What makes the attribution to 1902 doubtful is that most of Ives' songs in German were written for his music professor, Horatio Parker, when Ives was an undergraduate at Yale College. "Ilmenau" (its first line: "Über allen Gipfeln ist Ruh!") is a poem by the great German poet Goethe. Parker assigned classic German poems, particularly that that had already been set by the great German Lieder composers such as Schubert, Schumann, and Brahms, for his students to try. Comparison of their efforts with the results achieved by these masters constituted an exercise that often was illuminating. (In these pre-phonograph days, when Lieder recitals were rare commodities in American towns, it was likely the students had never heard or seen the classic songs.)

The music is highly conventional, even conservative for its time. For the most part it is entirely diatonic, in the key of E. There is no accidental in the introduction of the first two lines of the text. There is one unexpected rhythmic jolt: A single measure of 2/4 inserted into the flowing 3/4 time near the end of the song.

The song is very attractive, though far from being a great or very individual work. It is in a slow tempo and shows that Ives was gifted in constructing appealing melodic lines.

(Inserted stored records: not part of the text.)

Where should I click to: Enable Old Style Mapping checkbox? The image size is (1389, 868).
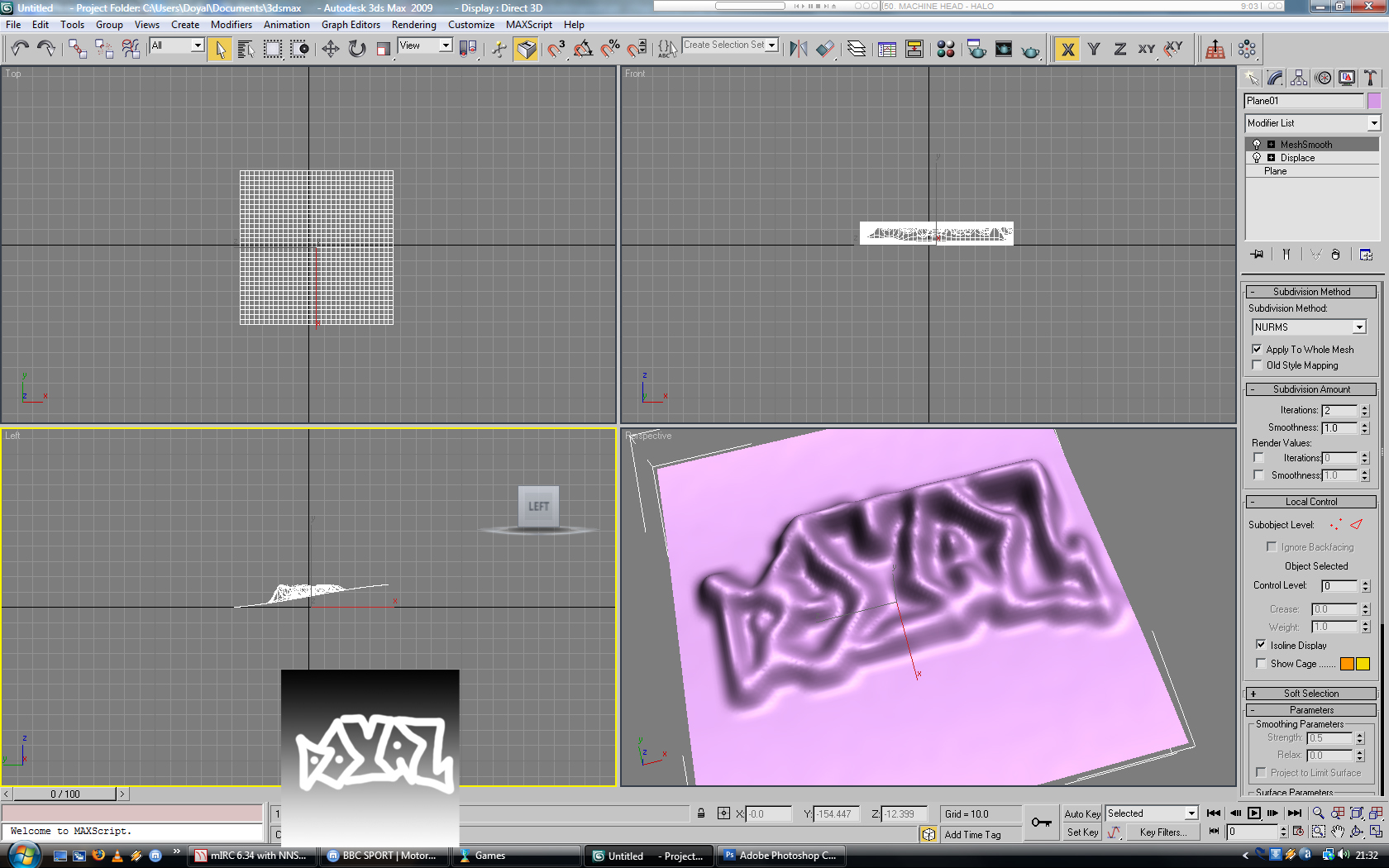1257,365
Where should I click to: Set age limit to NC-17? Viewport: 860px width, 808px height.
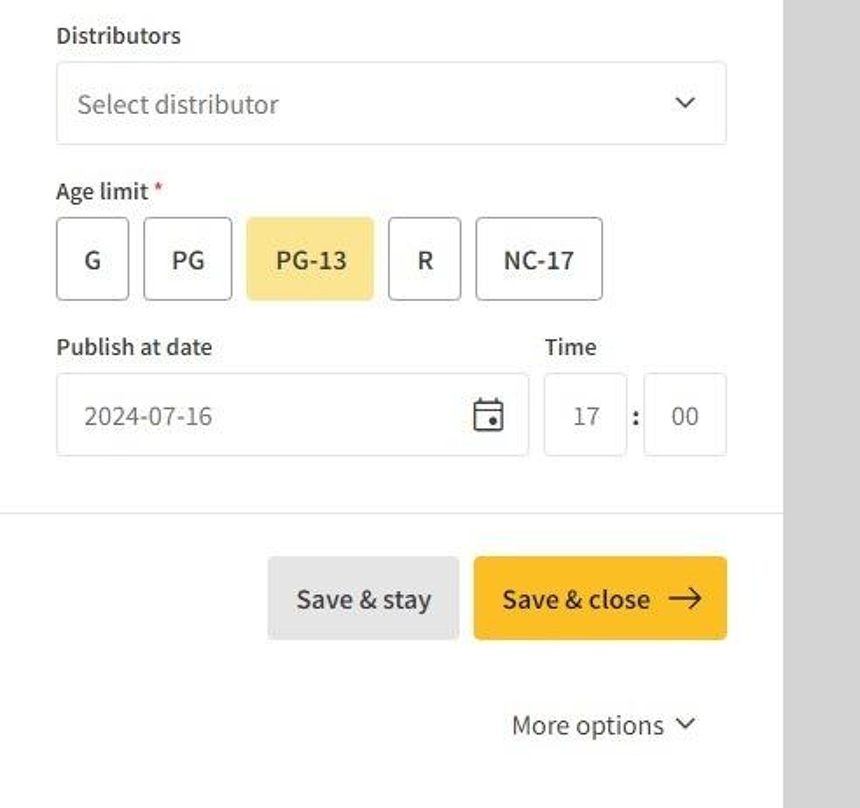(x=539, y=260)
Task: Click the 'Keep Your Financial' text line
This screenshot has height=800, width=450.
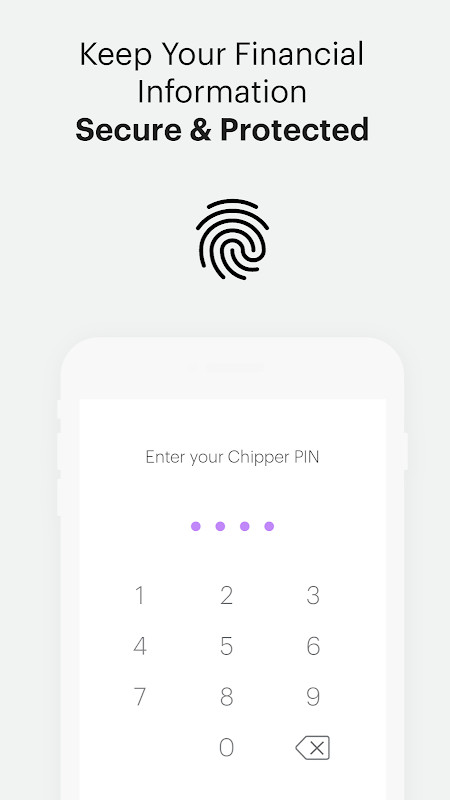Action: click(222, 54)
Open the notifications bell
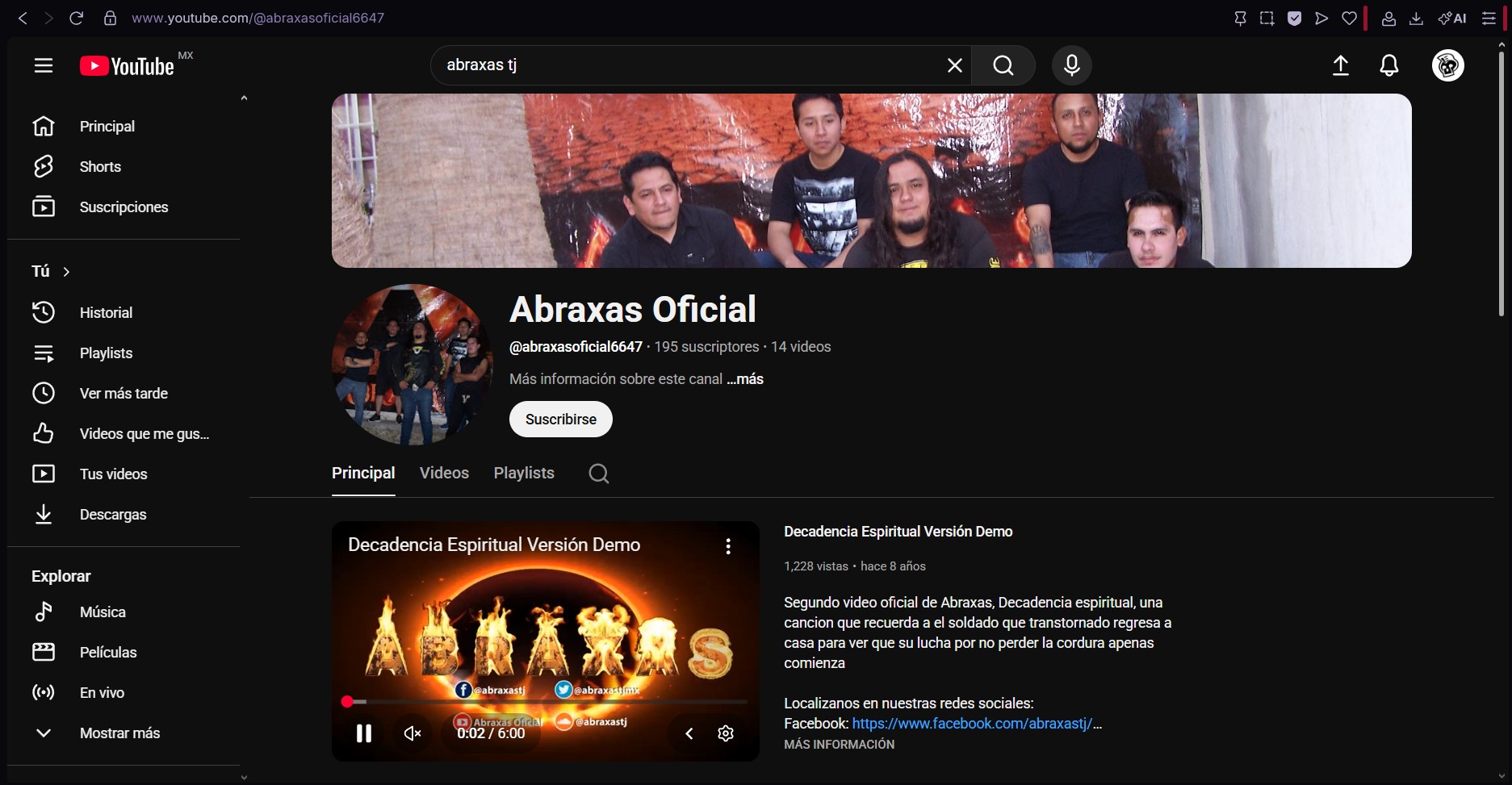Viewport: 1512px width, 785px height. [1388, 65]

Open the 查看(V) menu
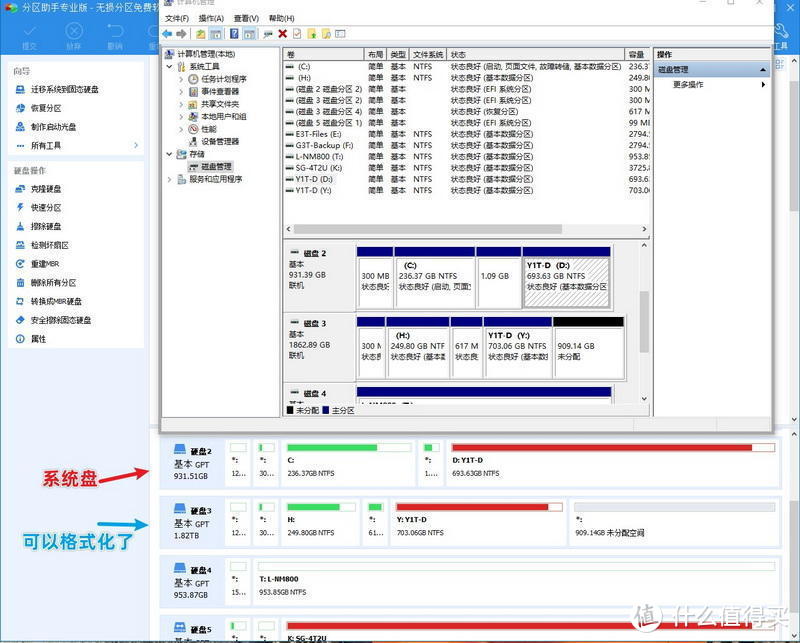click(x=248, y=17)
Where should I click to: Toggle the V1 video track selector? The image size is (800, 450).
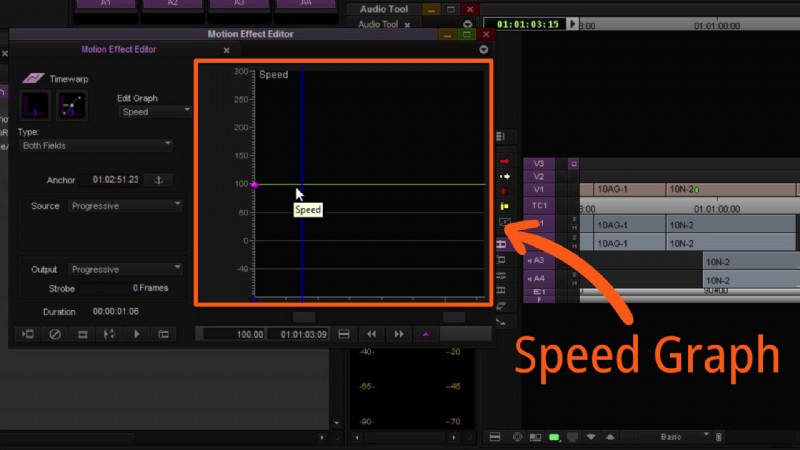pos(538,189)
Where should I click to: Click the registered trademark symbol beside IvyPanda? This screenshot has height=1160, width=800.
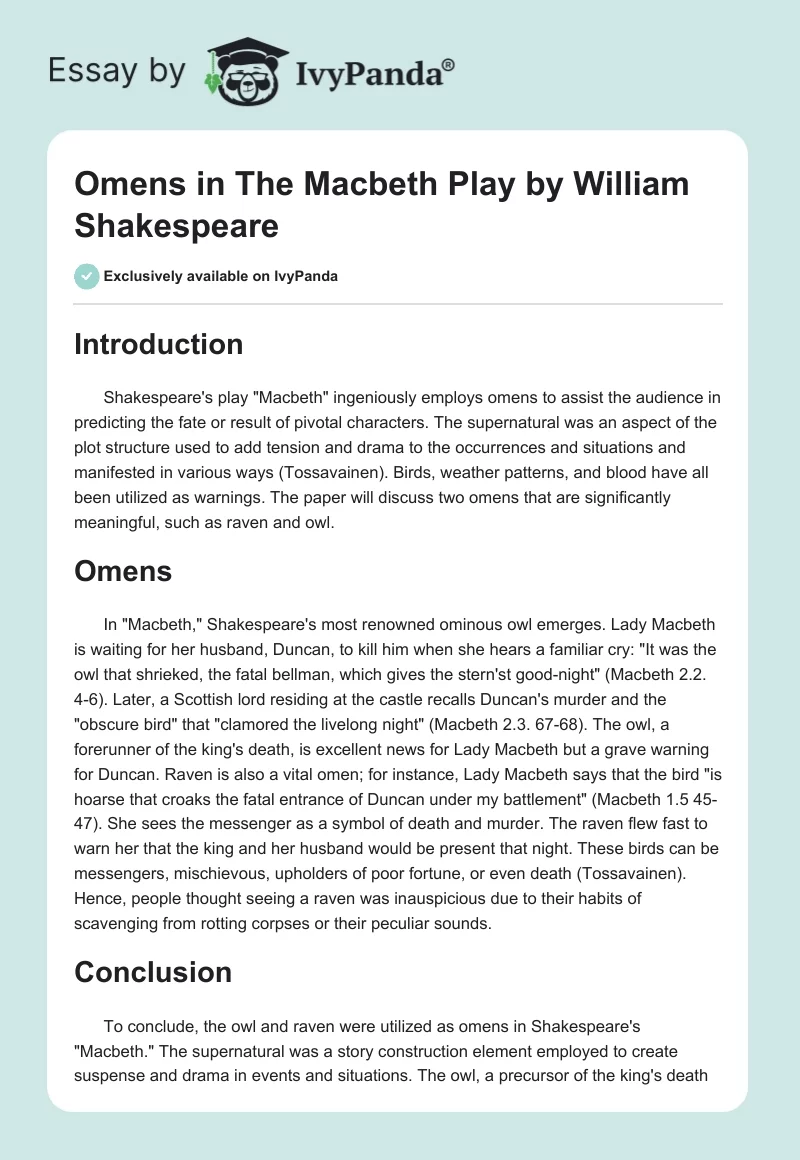[449, 66]

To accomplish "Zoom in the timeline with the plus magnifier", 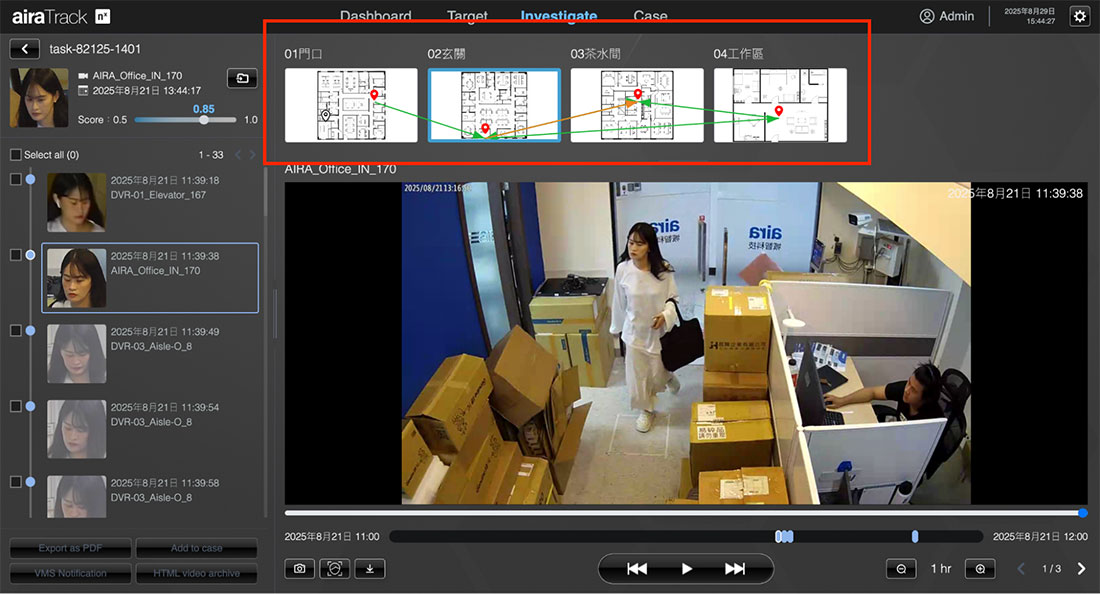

When Ives published it in 114 Songs he included an English translation under the German original and credited the translation to "H.T.I." This would be Harmony Twichell Ives, his wife. It is possible that the 1902 date comes from a time when he made a new copy of the song with Harmony's translation or at least wrote it in to the original manuscript. In 1902, their marriage was six years in the future, and there was as yet no romance between them, but he already knew Harmony through her brother, his roommate Dave Twichell.